After having implemented user testing feedback and the visual design, I finalized the prototype using Figma. Feel free to interact with the prototype to see how it works.

Final Solution

Keep track of expiry dates and use up all of your food.

To provide users with a better overview of available food, they have the option to add ingredients they have at home to the virtual fridge. They can either add ingredients manually or scan a barcode with the option to edit expiry dates and quantities of food items. To help Ben and Nina use up available food, they are notified about expiring items.

Add ingredients Gif

Find delicious recipes based on your diet and ingredients you already have.

Based on food items added to the fridge and dietary preferences, user can browse through a recommended selection of recipes. To prevent overwhelming users with choices, content has been categorized and choices have been limited. Filters allow users to find recipes based on time, difficulty, and diet.
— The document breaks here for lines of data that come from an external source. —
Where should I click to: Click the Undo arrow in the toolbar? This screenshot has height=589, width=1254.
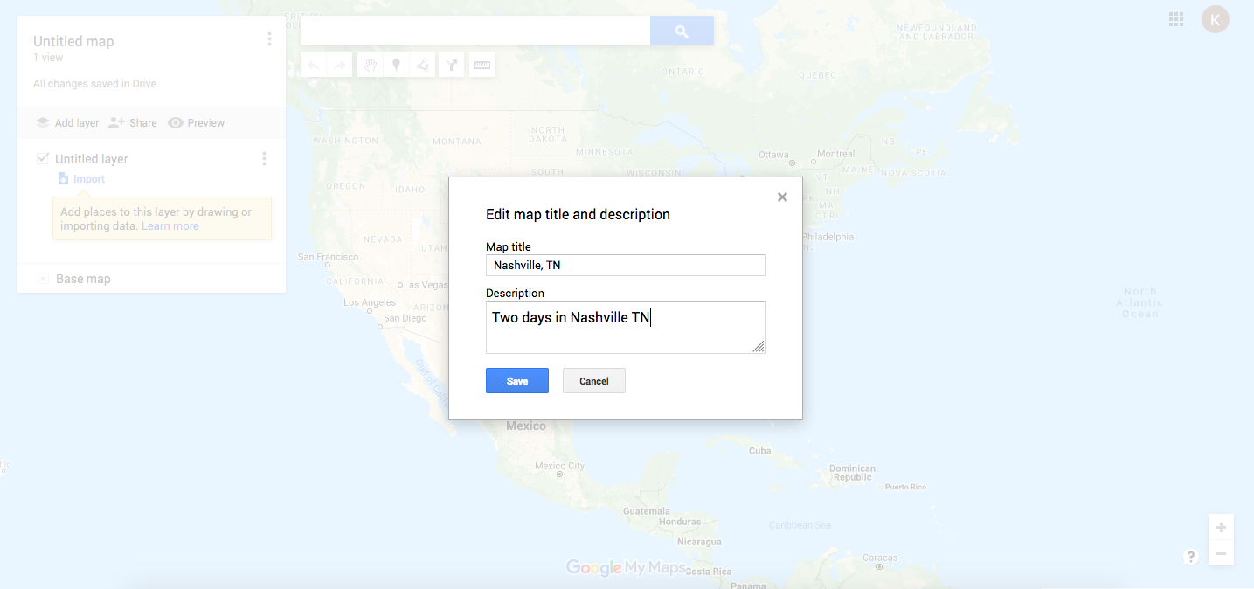(313, 64)
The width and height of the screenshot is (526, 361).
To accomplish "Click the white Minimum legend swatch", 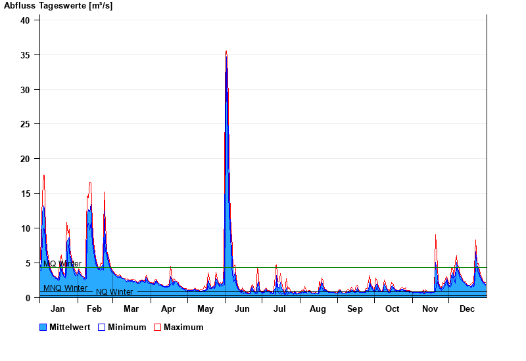I will [x=102, y=327].
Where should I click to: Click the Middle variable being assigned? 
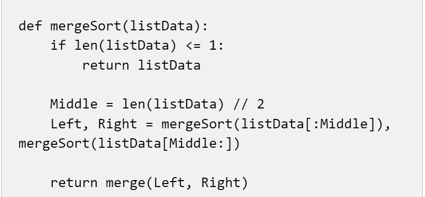[x=74, y=104]
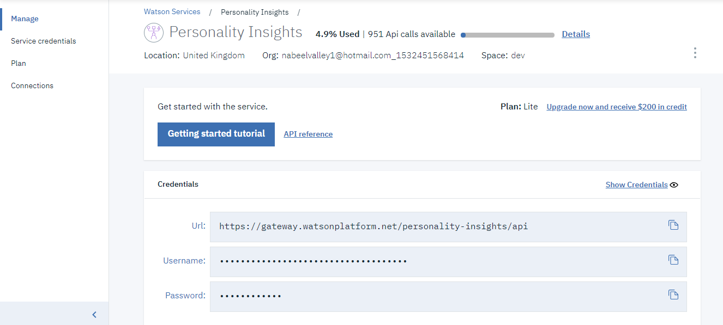Go back via Watson Services breadcrumb
Image resolution: width=723 pixels, height=325 pixels.
tap(172, 11)
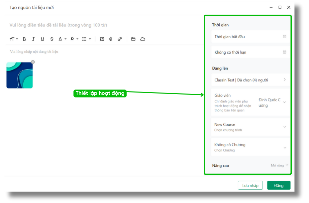Apply underline formatting
309x203 pixels.
(x=42, y=39)
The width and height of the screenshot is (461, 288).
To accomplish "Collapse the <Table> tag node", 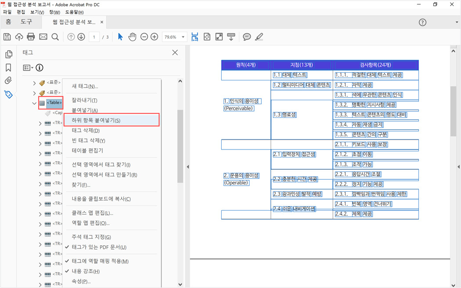I will [x=34, y=103].
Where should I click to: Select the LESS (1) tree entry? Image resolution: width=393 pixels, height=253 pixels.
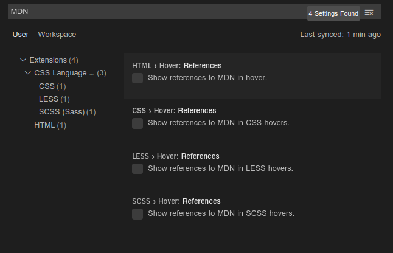point(54,99)
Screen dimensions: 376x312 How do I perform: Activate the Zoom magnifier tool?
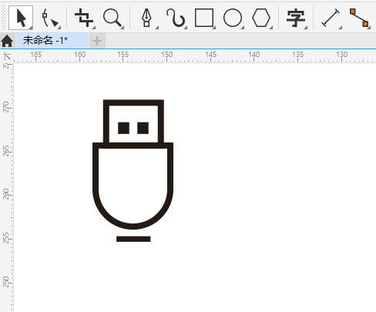(x=112, y=18)
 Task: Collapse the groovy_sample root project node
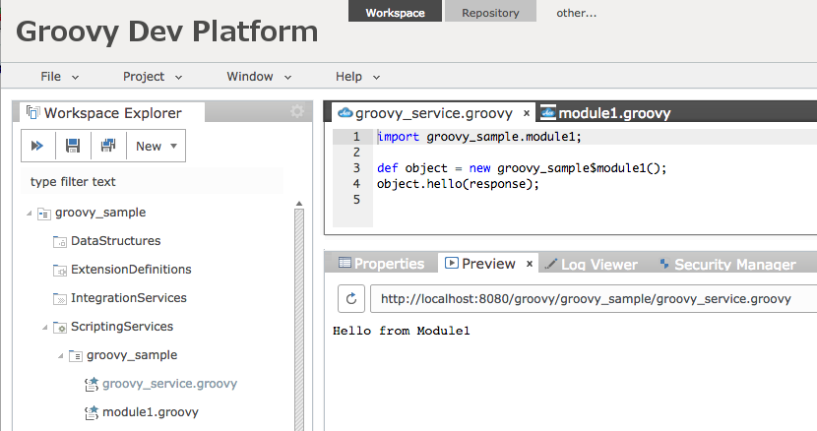(x=30, y=214)
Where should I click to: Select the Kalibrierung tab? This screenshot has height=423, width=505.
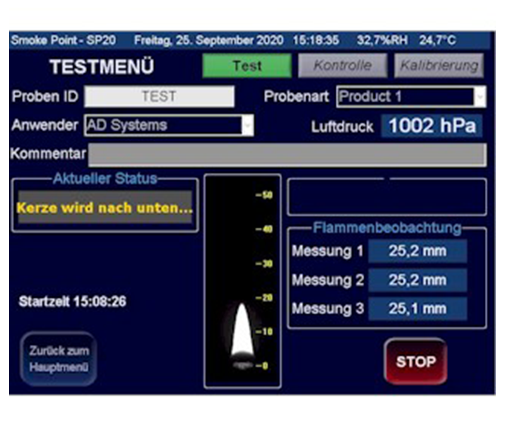[439, 66]
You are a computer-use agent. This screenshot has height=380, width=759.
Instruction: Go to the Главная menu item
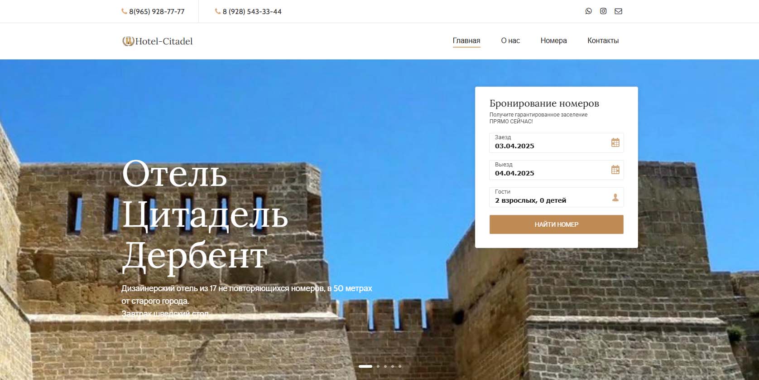(x=466, y=41)
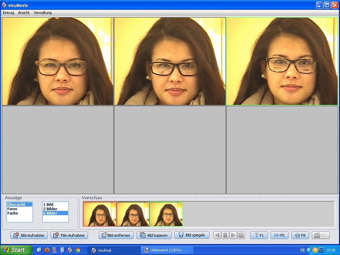
Task: Open help with the F1 button
Action: 259,235
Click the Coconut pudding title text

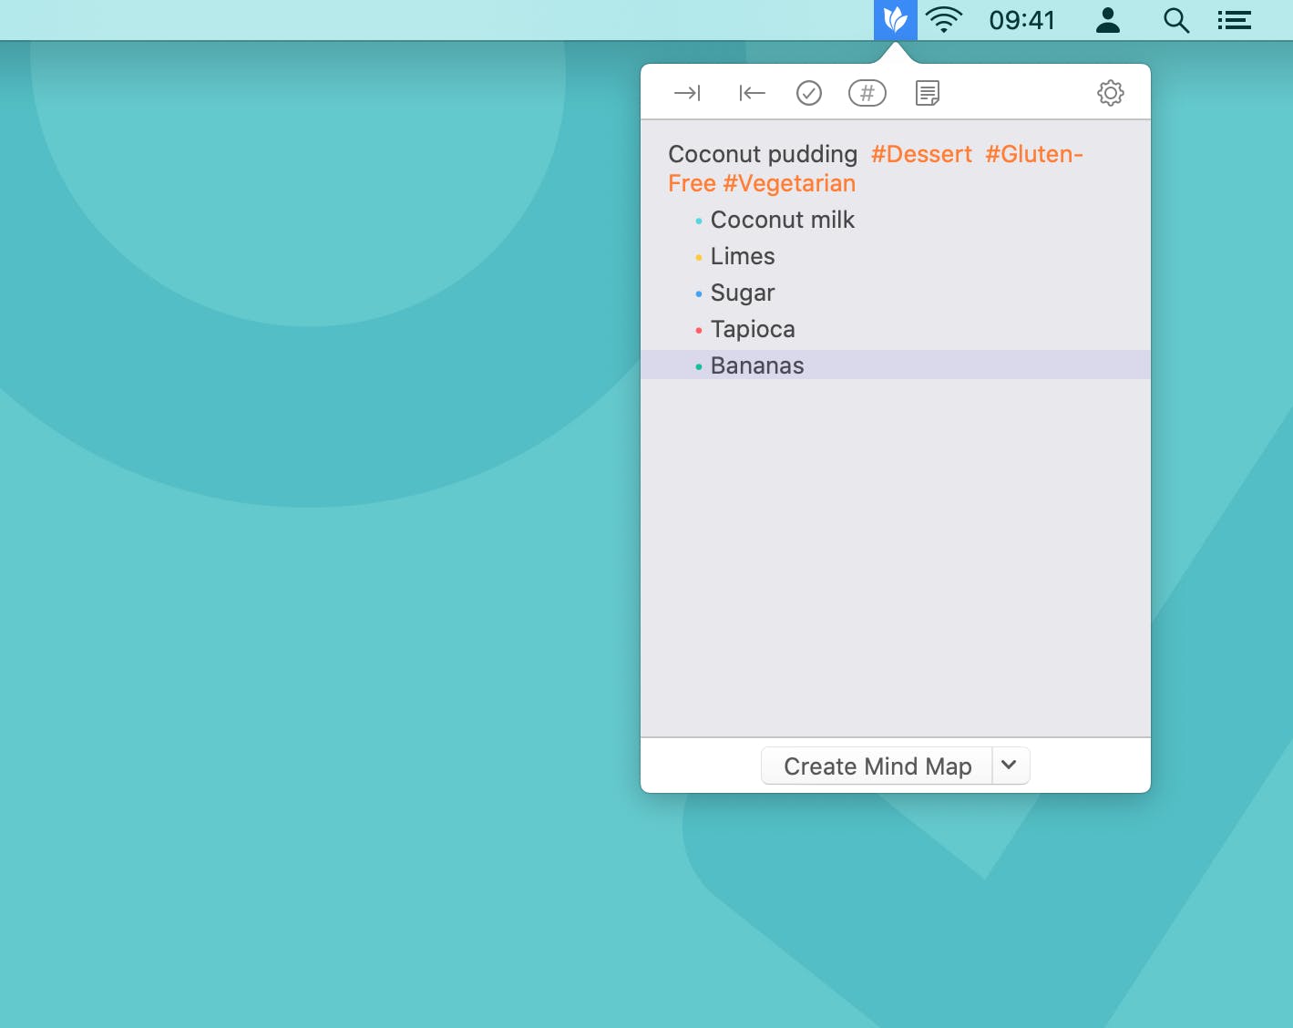(763, 154)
Users also have the option to save recipes they liked to access them later. To provide Ben and Nina with an engaging experience, recipes can be followed in video format or as step-by-step tutorials in simple language. A tips section has also been added to find alternative ways of cooking for better meal outcomes.

Find Recipe Gif

Adjust units and servings easily.

Converting units and servings by hand is a tedious process. To provide a simple solution for this, adjusting proportions is now as simple as clicking a button. The ingredients list gets updated automatically and users can easily prepare their meals with units in their corresponding metric system.

Adjust recipe Gif

Buy missing ingredients and have them delivered to your doorstep quickly. All in one place.

To save time shopping for ingredients, users have the option to buy missing ingredients through an integrated shop. Available and missing ingredients are recognized by the system based on the food inventory in the fridge. Users can either add missing items to a shopping list or buy them right away. For a frictionless checkout process, steps have been reduced. After buying the item, users can also view their recent orders and current delivery status on their dashboard.

Buy ingredient Gif


Going broad in surveys and narrowing the scope through user insights, prioritization, and user journey mapping allowed me to focus on essential features without overloading the MVP. Setting myself constraints also helped me learn how to balance user needs with business goals to arrive at a solution that could benefit both.

If I had more time, I would conduct a card sort for more intuitive navigation and test the high-fidelity prototype with users to refine the design. Next steps for the project also include creating a delivery flow to track updates and a feature to select multiple ingredients in the fridge to find recipes for them.